My Thoughts on "In Need of a Miracle"
October 07, 2015
Leslie was one of my first patients during my Large Animal Internal Medicine rotation. Donkeys are in the same family as horses, but they are not the same species. Sounds simple, but people commonly make the mistake in thinking otherwise. I was at fault for assuming the medical parameters between the two would be the same. Once I did my research, I learned the differences in temperature, pulse, respiratory rate commonly referred to as TPR. I also learned how to determine the body condition score in donkeys (they distribute fat VERY differently than horses). If you refer back to the episode, you can see in the shaved areas of Leslie’s back lumpy areas. These lumps and humps are actually fat stores.
Next, I learned the proper technique of looking into the mouth of a small equid (pony, horse, or donkey).
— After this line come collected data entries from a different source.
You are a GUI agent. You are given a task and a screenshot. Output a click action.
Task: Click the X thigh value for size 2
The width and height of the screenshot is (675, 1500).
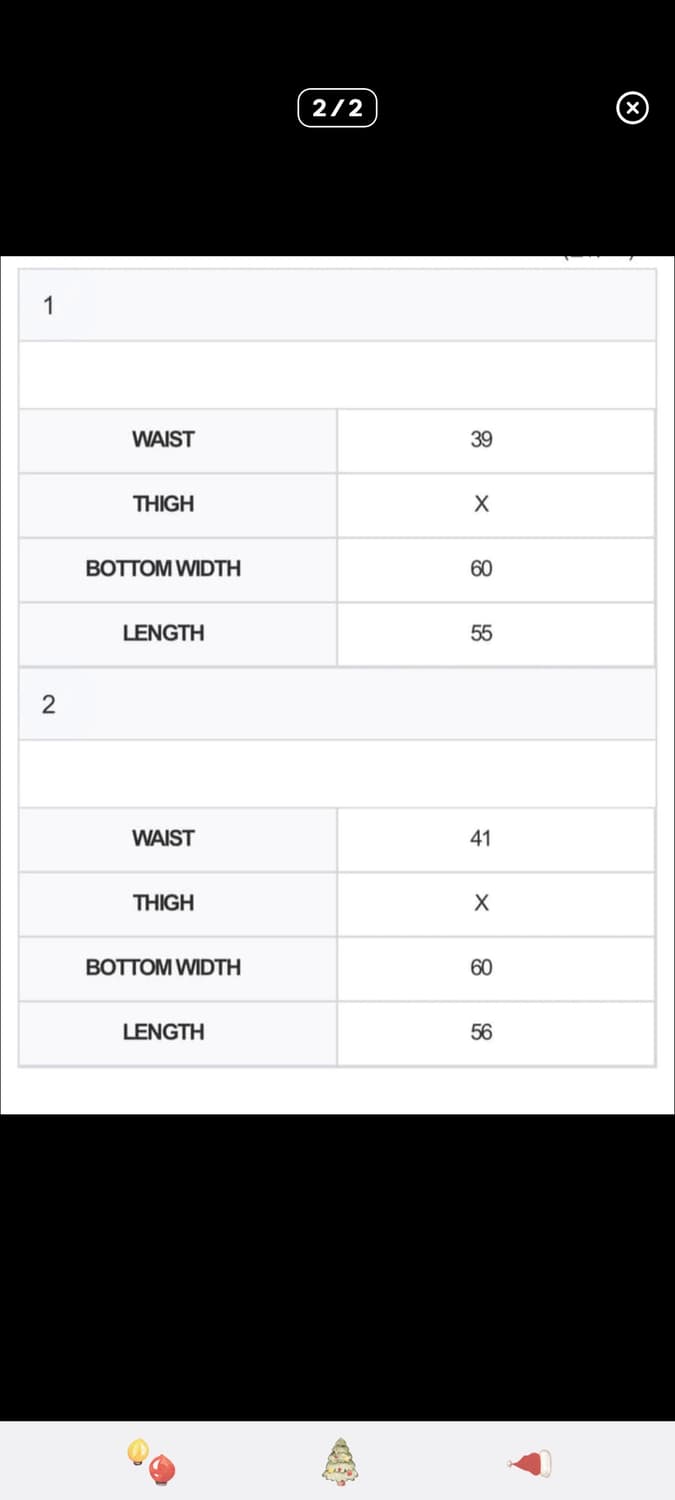click(481, 903)
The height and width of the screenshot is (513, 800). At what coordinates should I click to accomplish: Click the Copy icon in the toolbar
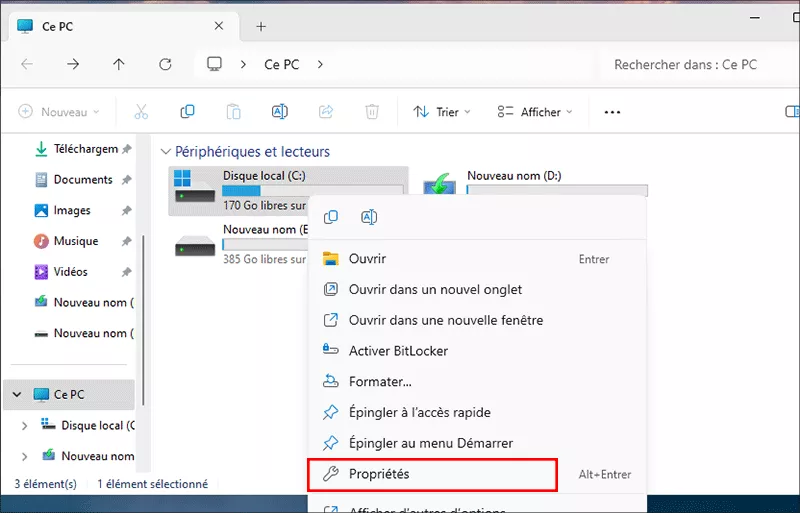point(187,112)
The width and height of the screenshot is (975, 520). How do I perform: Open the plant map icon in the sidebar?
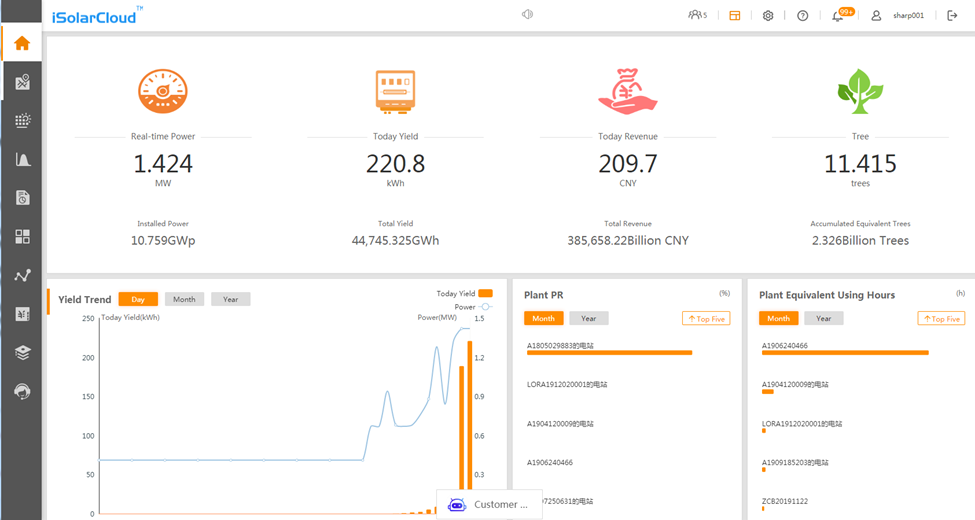(22, 82)
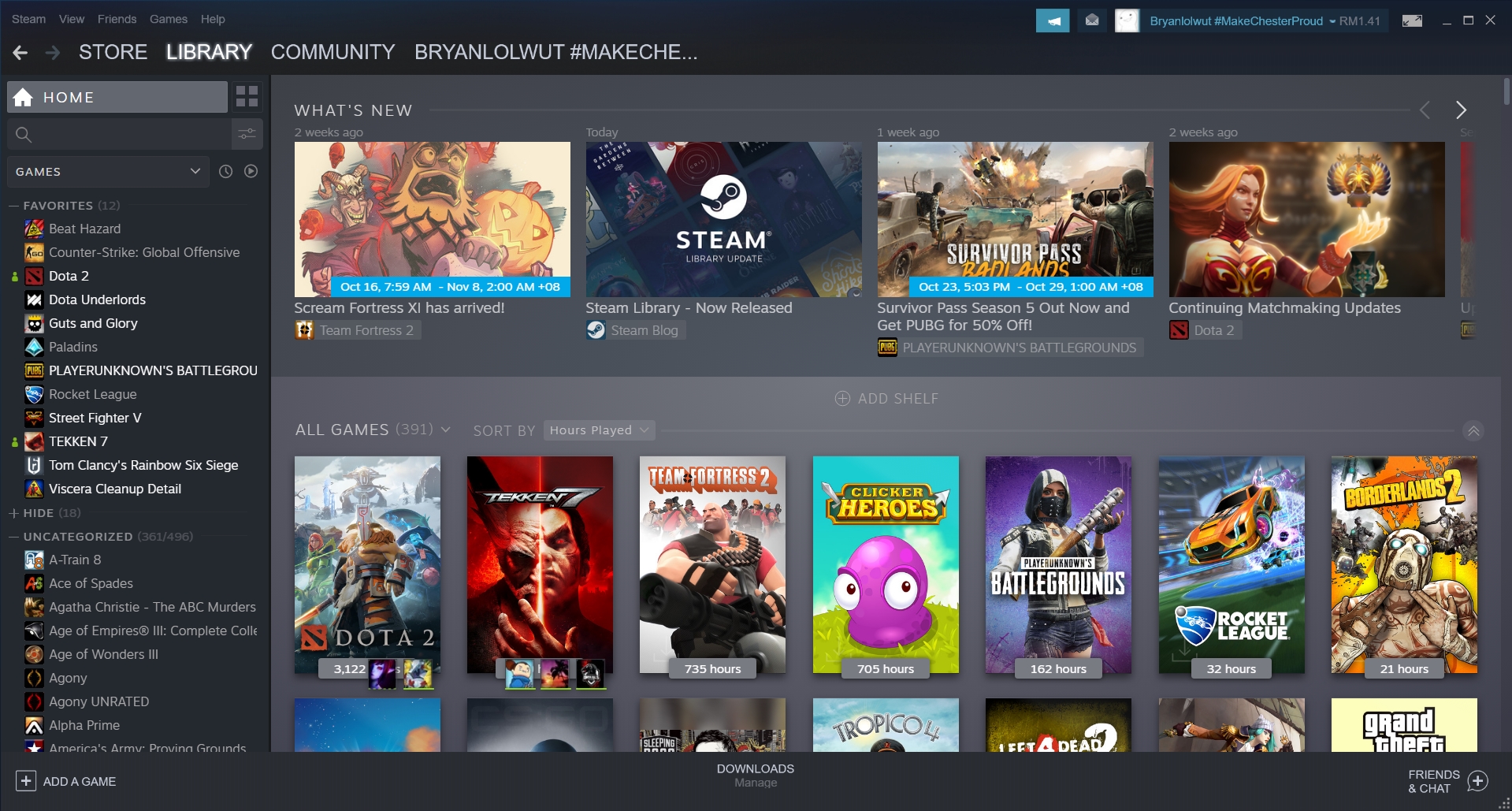Screen dimensions: 1512x811
Task: Click the recent activity clock icon
Action: coord(225,171)
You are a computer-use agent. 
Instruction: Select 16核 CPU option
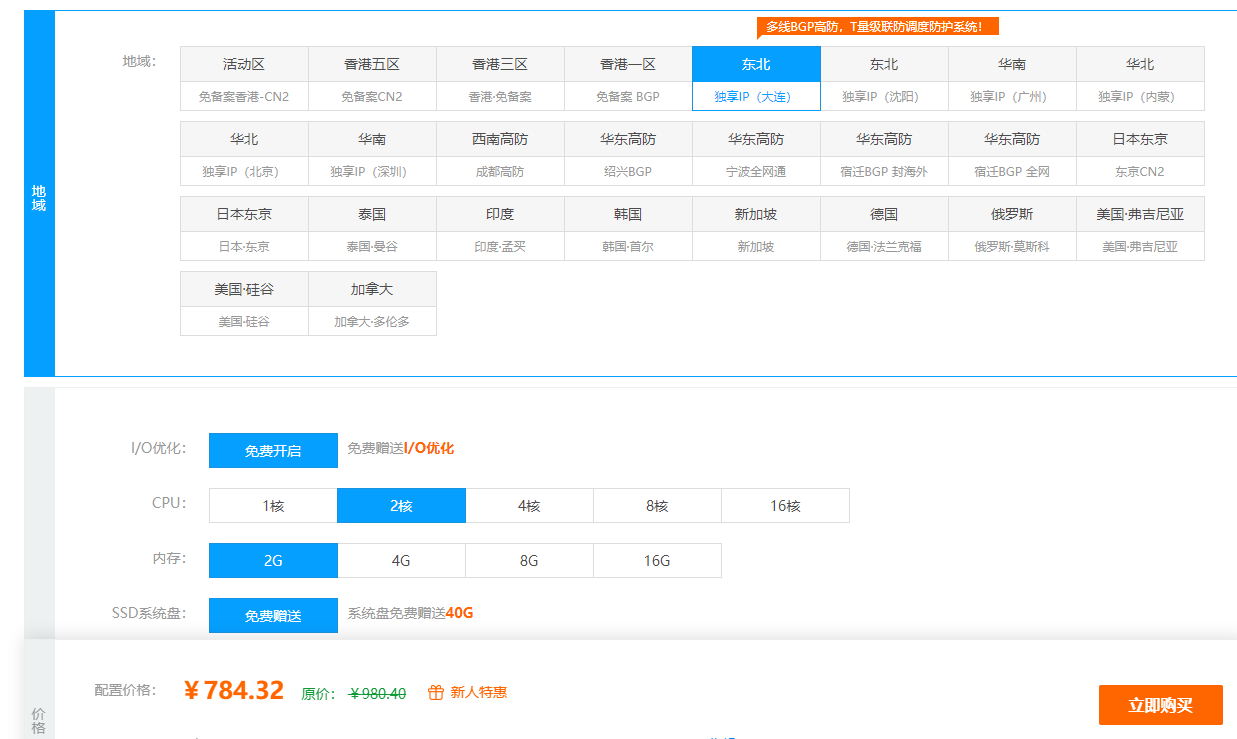click(785, 505)
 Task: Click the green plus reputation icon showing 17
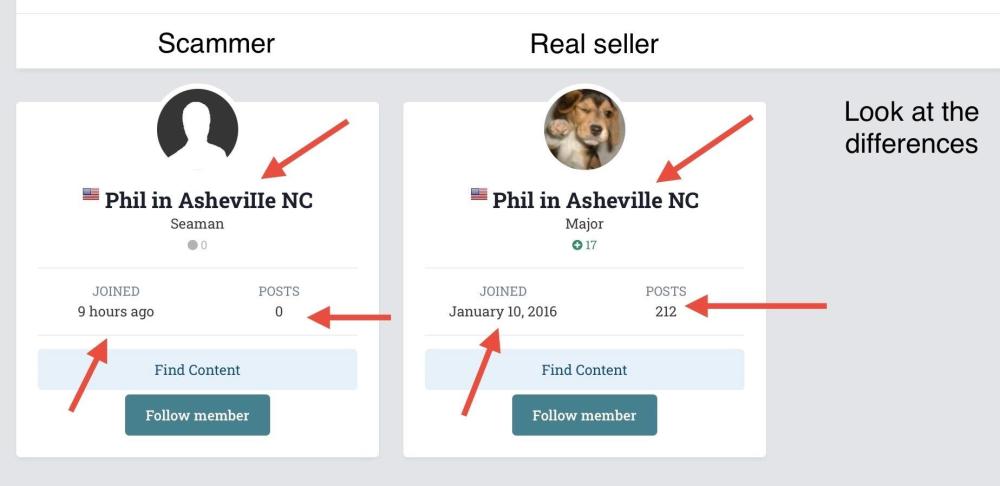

Someone who does this often in horses might say, “Oh that’s easy, just go in and grab the tongue.” Yes, that is what you do in full size horses; however, there isn’t nearly as much room in a mini to reach in and grab the tongue without getting bit (on the show, Leslie happily shows the hazards of doing the technique incorrectly). Side note: thanks to Rose for showing me how to keep all of my fingers.
Finally, I learned about their temperament. There is a reason donkeys are referred to as stubborn creatures in literature for centuries. When they put their mind to it, they cannot be budged. This is emphasized at the end of the episode when I attempt to load Leslie into her trailer for her trip home. Everything is going well until she locks her knees and begins to lean backward, making it very hard for me to lead her into the trailer. With an extra set of hands, I was able to successfully load Leslie, but I almost fell in the process (once again, captured on camera for your viewing pleasure).
Overall, working with Leslie was an absolute treat. I can still remember her loud signature honks reverberating down the halls of the large animal hospital. I didn’t know what to expect from Leslie when I signed up for this case, but she proved to be a great introduction into the world of donkeys. I don’t know if I’ll ever work with donkeys again in the future, but I’ll definitely be prepared.
My Thoughts on “Day One”
September 29, 2015
My goals while on the Cardiology rotation were to get better at interpreting EKGs, understanding which drugs (and in which combinations) were used for the different heart diseases, and most importantly as a general practitioner, when I should refer a case.
It was great to be able to take cardiology because there were many concepts of the heart that I memorized for the test, but didn’t fully understand. With my first patient, Millie, a lot of that changed. I got more comfortable understanding the pressure differences within the cardiovascular system and how changes in those pressures cause the development of structural changes within the heart and even murmurs.
When studying medicine, you learn which diseases have a high or low probability of having a positive outcome. Most of the time, the cases in the hospital follow these statistics. Yet, it is great to have a patient that doesn’t follow the norm. It serves as a reminder that every case is unique and sometimes stats are just stats. It reminds you that you should treat the animal, not the disease.
I had cardiology pretty early in my clinical year. Millie was also my first case where the patient had a fatal disease and euthanasia was a plan B. Thankfully, Millie fought through the procedure and beat the odds.